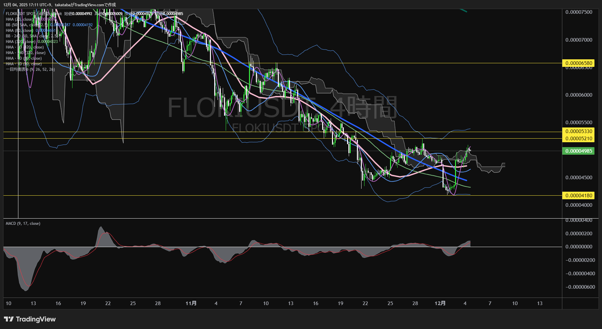Click the HMA (20, close) indicator legend
This screenshot has width=602, height=329.
19,19
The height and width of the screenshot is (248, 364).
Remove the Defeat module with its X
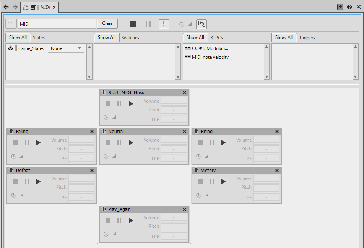[92, 171]
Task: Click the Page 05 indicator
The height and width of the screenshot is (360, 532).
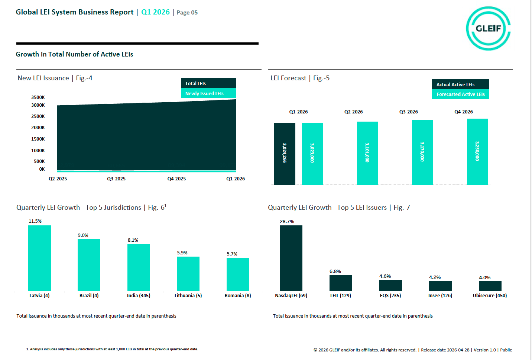Action: click(187, 13)
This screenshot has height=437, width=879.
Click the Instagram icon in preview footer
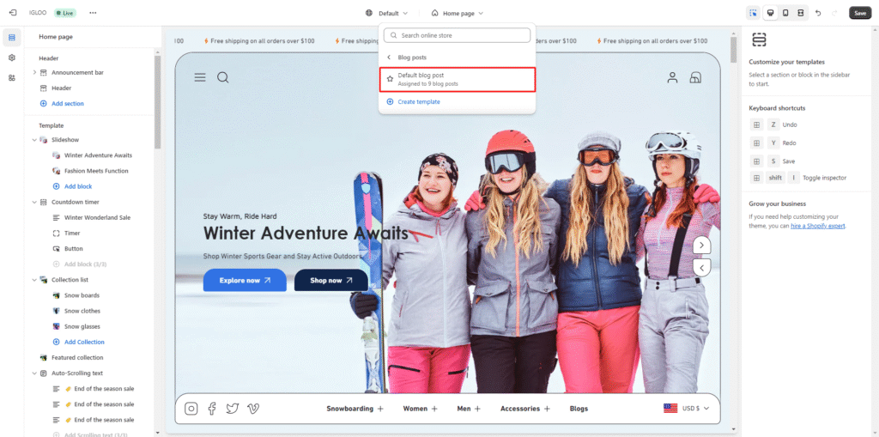pyautogui.click(x=191, y=409)
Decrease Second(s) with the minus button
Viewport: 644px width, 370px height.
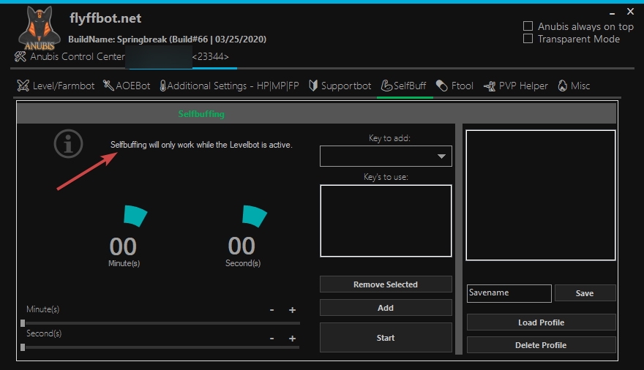(272, 339)
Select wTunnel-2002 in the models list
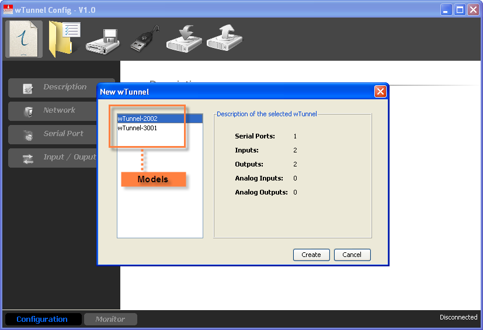Image resolution: width=483 pixels, height=330 pixels. click(138, 119)
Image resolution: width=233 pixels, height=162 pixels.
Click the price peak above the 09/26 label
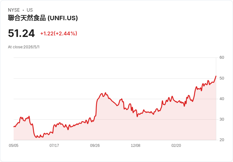105,93
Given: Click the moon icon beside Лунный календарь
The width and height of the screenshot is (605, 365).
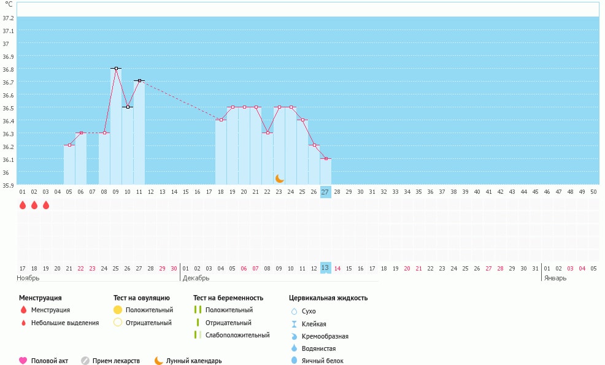Looking at the screenshot, I should tap(159, 361).
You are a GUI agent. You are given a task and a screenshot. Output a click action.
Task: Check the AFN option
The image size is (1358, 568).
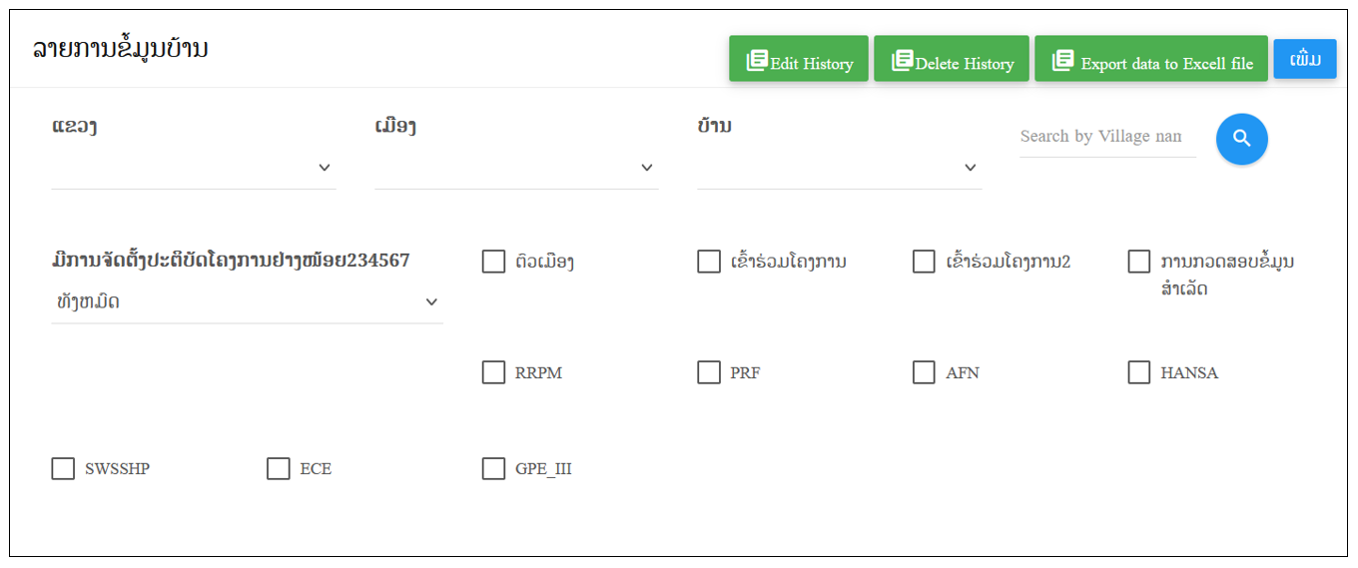click(924, 372)
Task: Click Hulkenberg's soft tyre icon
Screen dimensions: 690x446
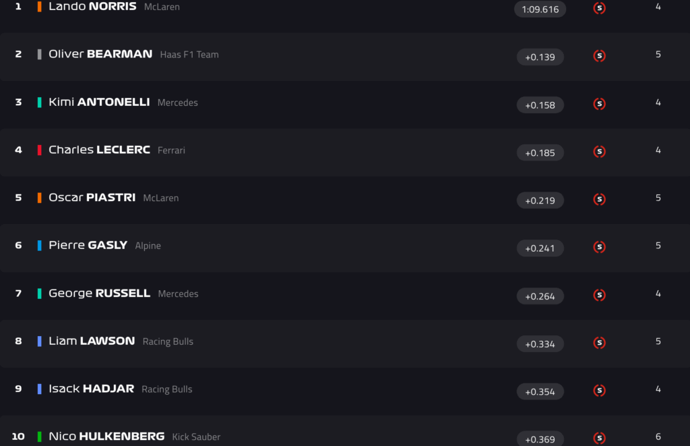Action: 599,438
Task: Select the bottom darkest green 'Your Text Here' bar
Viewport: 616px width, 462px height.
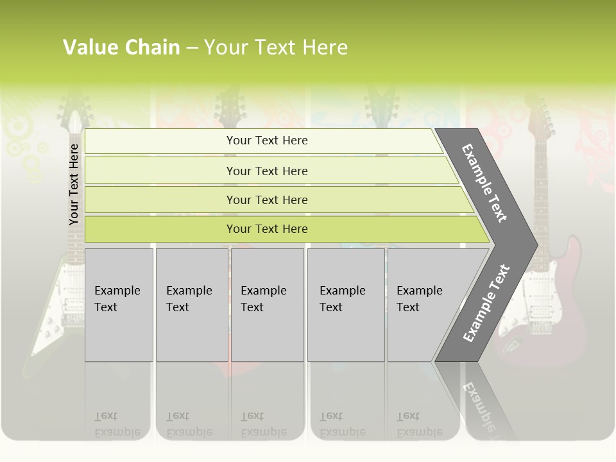Action: [266, 229]
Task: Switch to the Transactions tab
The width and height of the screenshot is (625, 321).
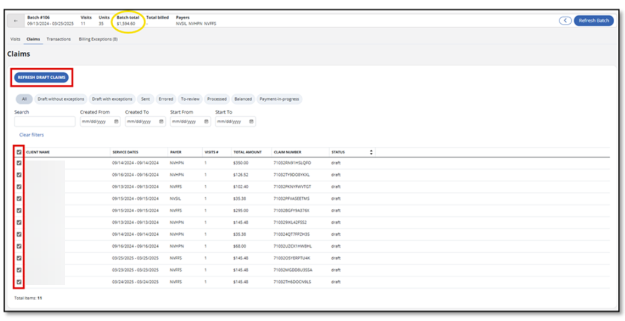Action: (x=58, y=39)
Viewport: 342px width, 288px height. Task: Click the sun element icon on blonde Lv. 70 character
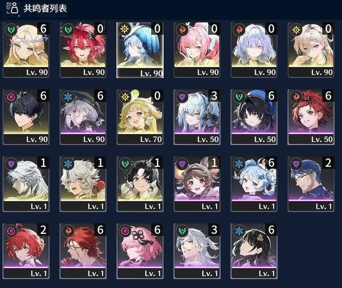[125, 97]
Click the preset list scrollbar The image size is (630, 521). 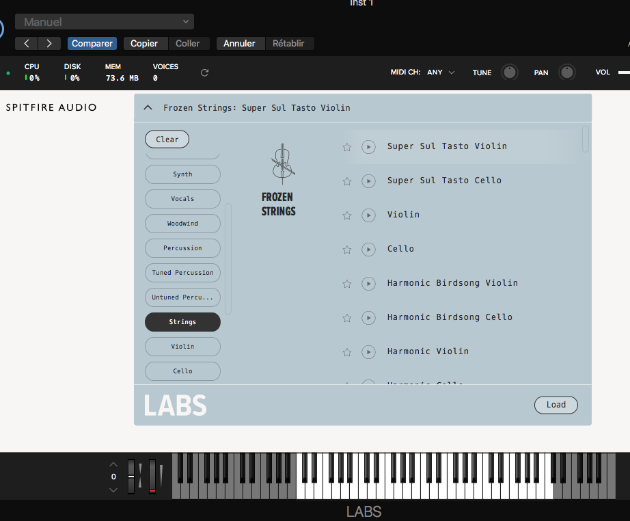pos(585,140)
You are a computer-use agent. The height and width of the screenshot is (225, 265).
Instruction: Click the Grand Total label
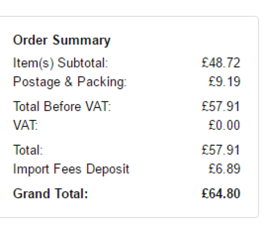pos(50,194)
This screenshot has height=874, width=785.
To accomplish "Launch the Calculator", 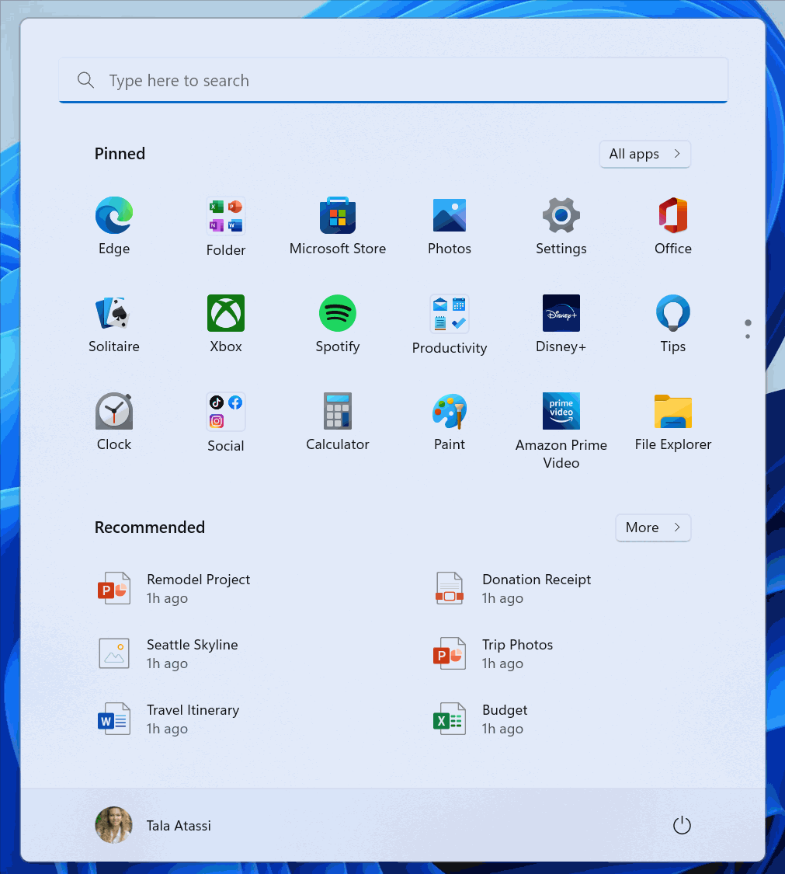I will (x=337, y=411).
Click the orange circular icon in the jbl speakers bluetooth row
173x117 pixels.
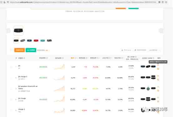click(158, 90)
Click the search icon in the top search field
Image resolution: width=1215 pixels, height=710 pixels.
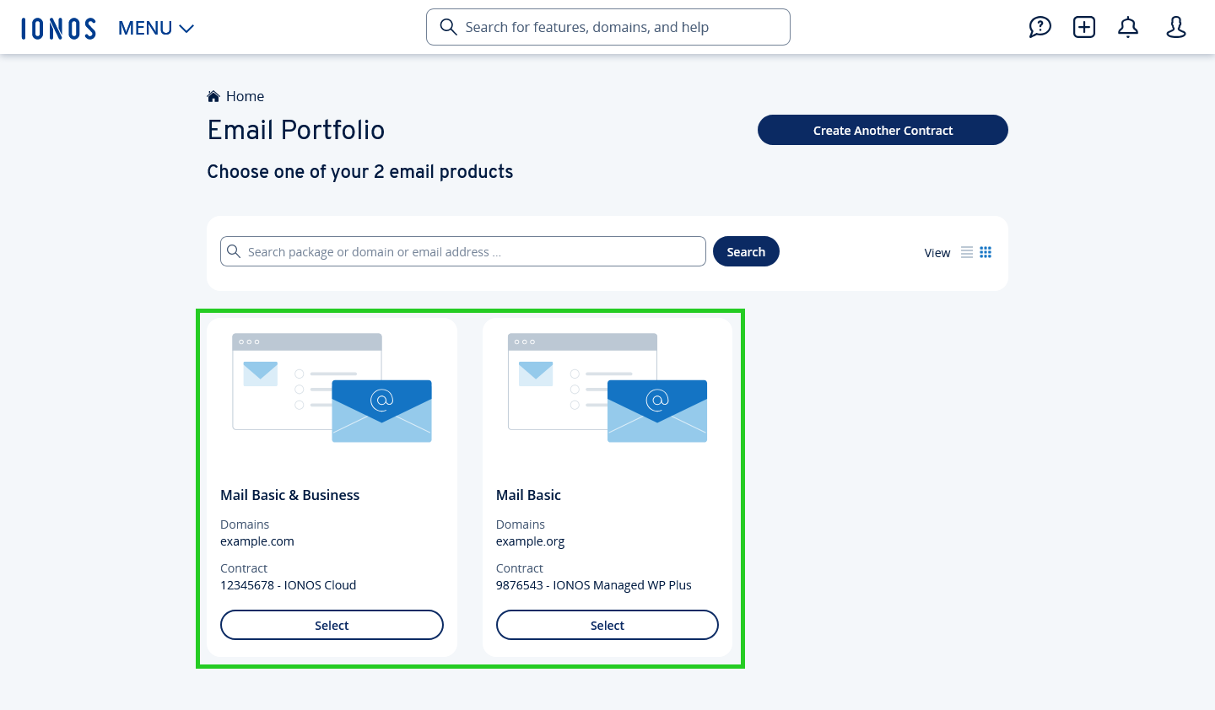(449, 27)
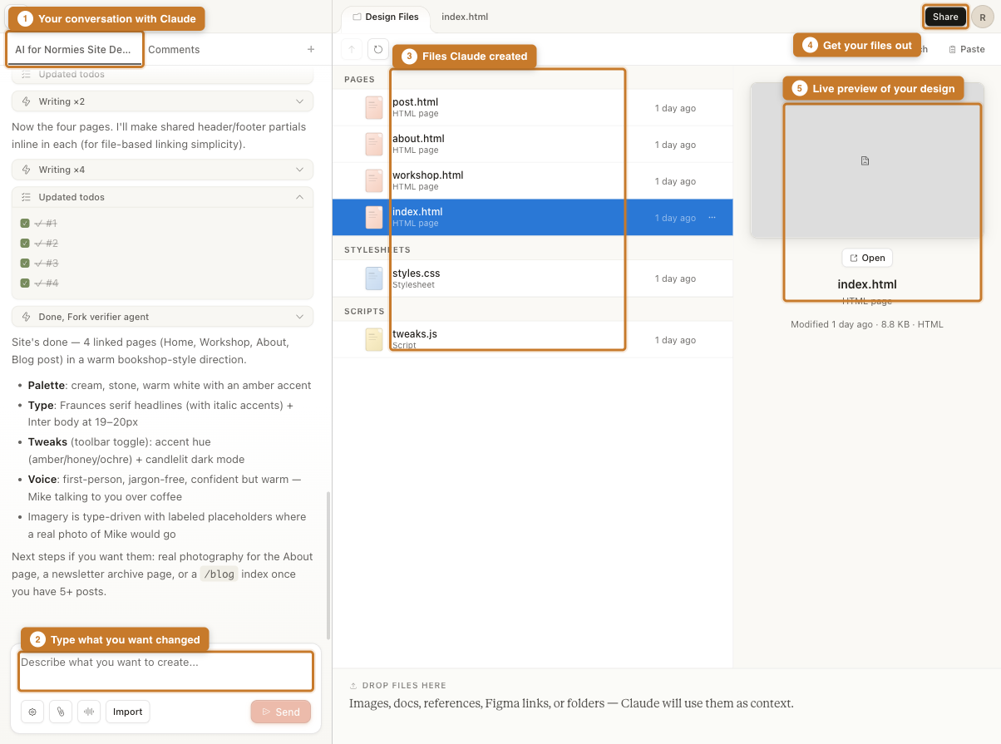Check off todo item #1
Viewport: 1001px width, 744px height.
coord(27,223)
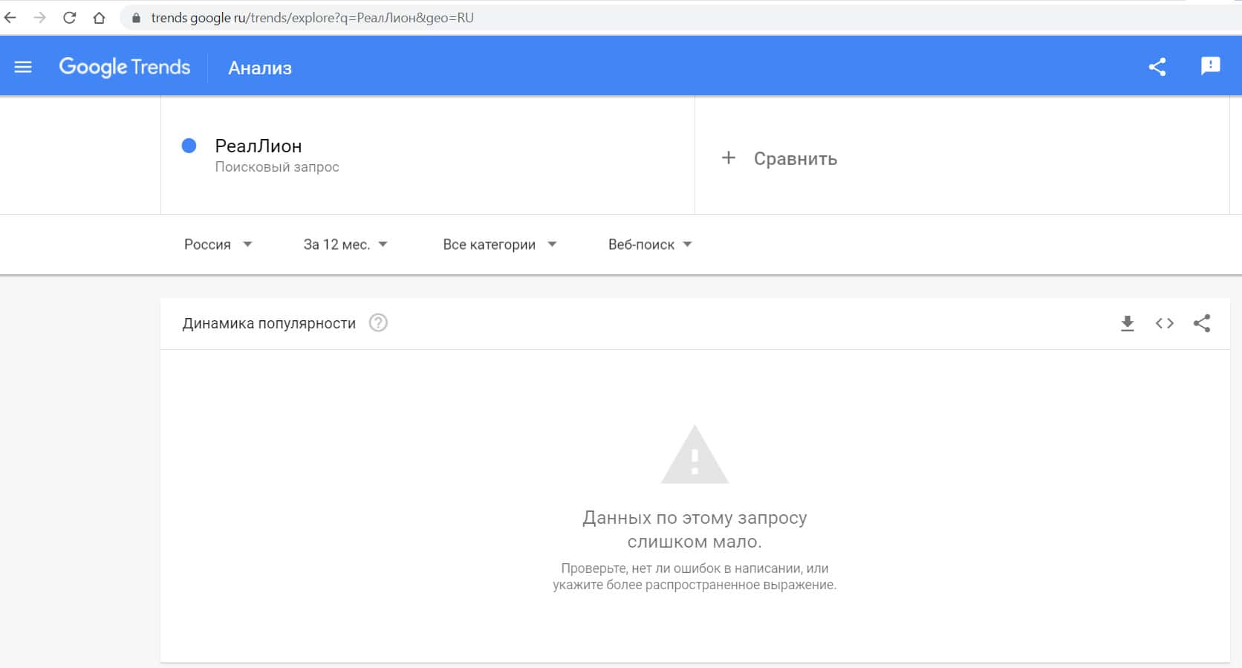This screenshot has height=668, width=1242.
Task: Open the hamburger main menu
Action: pyautogui.click(x=23, y=68)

#####

§ **Problem details**
Print exactly the lines above that run from the one with "Click the orange" down to the one with "Click the search icon in the top search field", and omit the pictures.

§ **Your solution**
Click the orange circular icon in the jbl speakers bluetooth row
173x117 pixels.
click(158, 90)
Click the search icon in the top search field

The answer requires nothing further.